══ Supplied data

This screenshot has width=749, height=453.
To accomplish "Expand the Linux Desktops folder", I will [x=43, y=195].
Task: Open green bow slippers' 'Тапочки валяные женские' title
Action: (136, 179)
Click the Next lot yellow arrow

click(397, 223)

════

# Assignment
Type out each entry above again, exactly.

# Response to the exercise
This screenshot has width=749, height=453.
To accomplish "Expand the Linux Desktops folder", I will [x=43, y=195].
Task: Open green bow slippers' 'Тапочки валяные женские' title
Action: (136, 179)
Click the Next lot yellow arrow

click(397, 223)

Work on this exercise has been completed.